Y nadie quiere ver conmigo Río Bravo. Y no entiendo el motivo, no sobra ni falta nada en ésta película. Lo tiene todo. Es un western, si, pero no al uso: No hay paisajes vírgenes. No hay persecuciones a caballo. No hay desiertos. Hay comedia, hay drama. Hay una historia de amor. Hay un John Wayne en la cumbre de su carrera. Y hay tiroteos, si, que al fin y al cabo es un western. Y hay un número musical, que la protagonizan dos cantantes. Y hay un pueblo, un sheriff, dos ayudantes, un chico listo, una dama, un dueño de un hotel, y un prisionero. Con un hermano con dinero suficiente para comprar los mercenarios que hagan falta para sacarlo de la cárcel. Y el sheriff tiene que impedirlo y todos quieren ayudarlo.
Cuentan que Howard Hawks vio Solo ante el peligro y que no le gustó nada, que pensaba que un sheriff no podía ir por ahí pidiendo ayuda a todo el mundo, que era su trabajo apechugar con lo que viniese. Y John Wayne lo hace, junto a sus dos ayudantes: un inmejorable Dean Martin alcoholizado al que los mejicanos llaman “borrachón” y un muy divertido Walter Brennan anciano y tullido. Y no acepta la ayuda de la magnífica Angie Dickinson, ni acepta la ayuda del dueño del hostal donde se hospeda, que va metiéndose en líos por intentarlo, ni de un viejo amigo que por su cuenta pide a un chico (rápido como nadie pero con la norma autoimpuesta de no meterse en líos), Ricky Nelson, que lo ayude, y que muere por ello. Es su trabajo y lo lleva a cabo hasta las últimas consecuencias.
Para el recuerdo aquella escena que me recuerda a otra de El buscavidas que algún otro día contaré, aquella en la que John Wayne vuelve al hostal para acostarse y Angie Dickinson está secando unos vasos en el bar y le pide que duerma en su cuarto, que allí nadie irá a buscarlo. Y él declina su oferta. Y ella le dice que si se arrepiente su puerta está abierta. Sube y entra en su cuarto y le pica la curiosidad y comprueba que sí, que la puerta de la chica estaba abierta. Y baja de nuevo para encontrársela dormida en una mecedora con un rifle en sus manos, guardando que nadie entre a matarlo. Y le quita el rifle y lo deja sobre la barra y ella se despierta, y ninguno dice nada, y él la coge en brazos y sube con ella las escaleras, y la imagen se funde en negro. 

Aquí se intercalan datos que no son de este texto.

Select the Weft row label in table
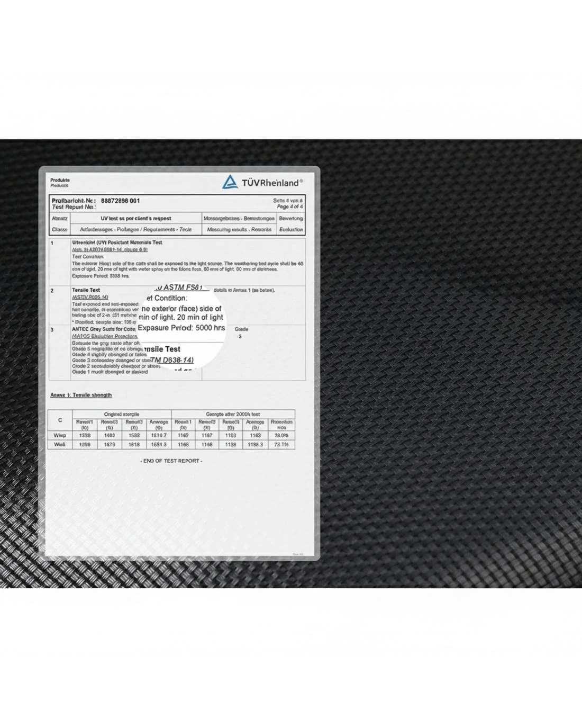582x728 pixels. (60, 445)
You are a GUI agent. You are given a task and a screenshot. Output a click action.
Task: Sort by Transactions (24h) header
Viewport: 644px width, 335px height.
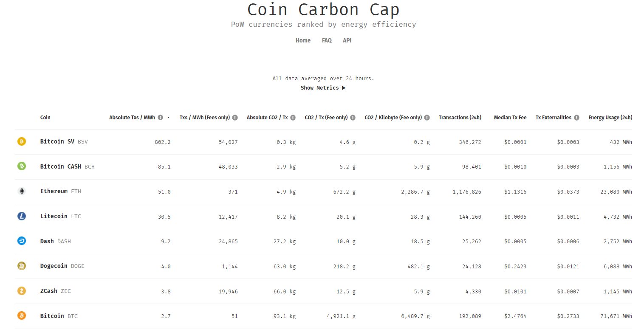pyautogui.click(x=460, y=118)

Río Bravo. 1959. 149 min. Color. Director: Howard Hawks. Guión: Leigh Brackett y Jules Furthman. Música: Dimitri Tiomkin. Fotografía: Russell Harlan. Edición: Folmar Blangsted. Reparto: John Wayne, Dean Martin, Ricky Nelson, Angie Dickinson, Walter Brennan, Ward Bond, John Russell, Claude Akins, Bob Steele.